§ What is needed: Transcribe the data exactly, pictures excluded.

Segment Start: Material for the task

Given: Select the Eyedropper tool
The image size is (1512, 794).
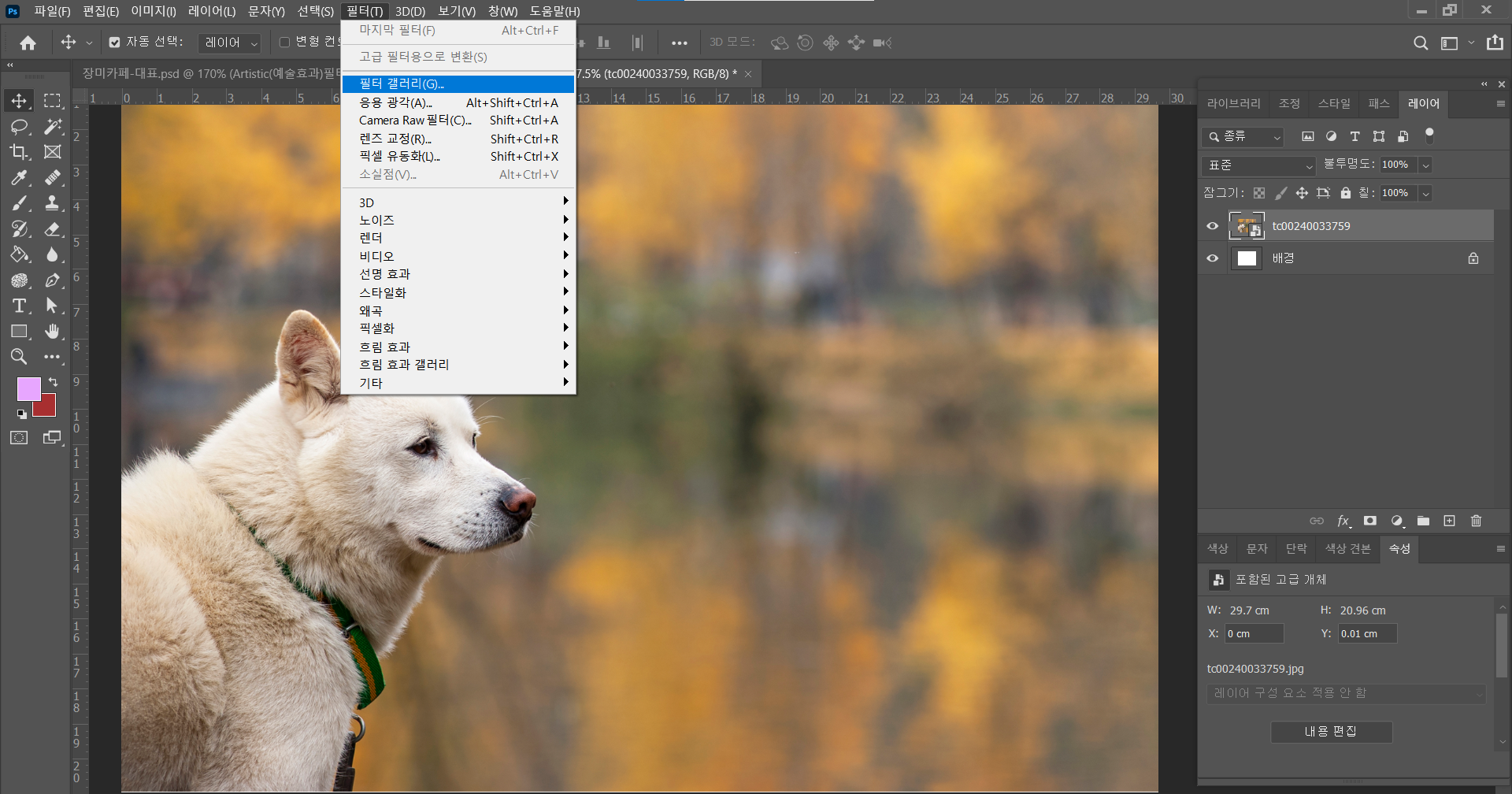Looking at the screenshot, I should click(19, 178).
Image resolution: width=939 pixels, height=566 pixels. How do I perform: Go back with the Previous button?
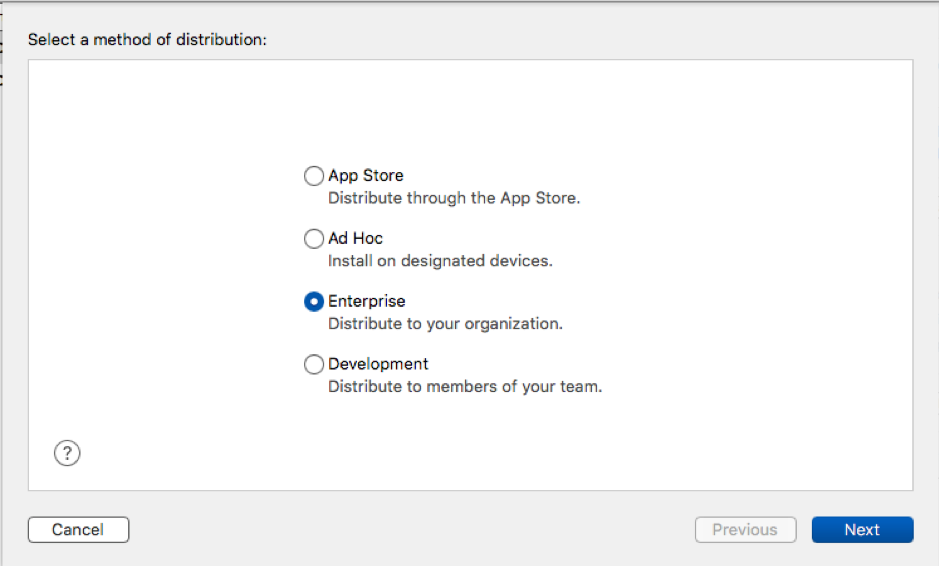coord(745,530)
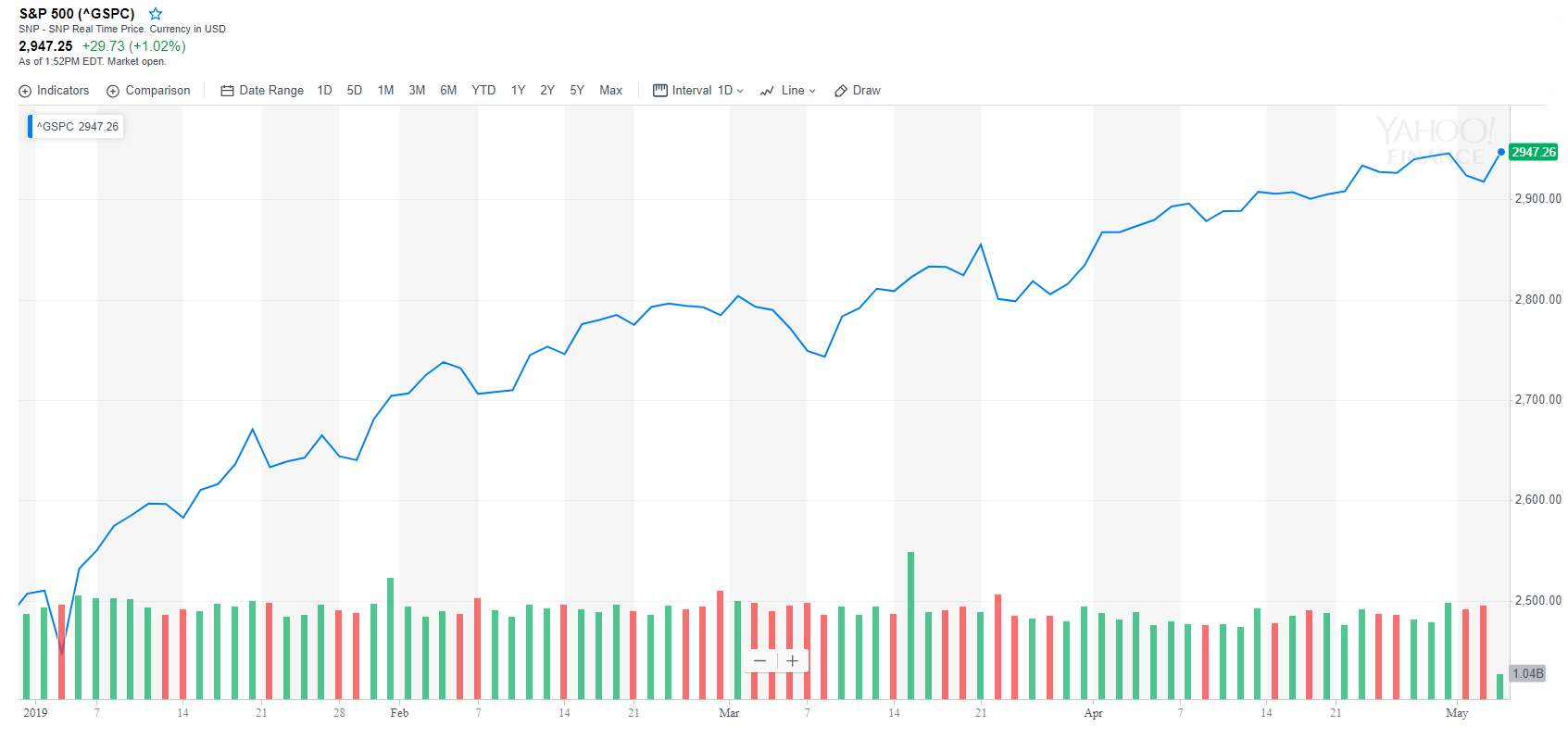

Segment End: Material for the task

§ Your response:
Given: Select the Eyedropper tool
The image size is (1512, 794).
Looking at the screenshot, I should click(19, 178).
Image resolution: width=939 pixels, height=566 pixels. How do I perform: Go back with the Previous button?
coord(745,530)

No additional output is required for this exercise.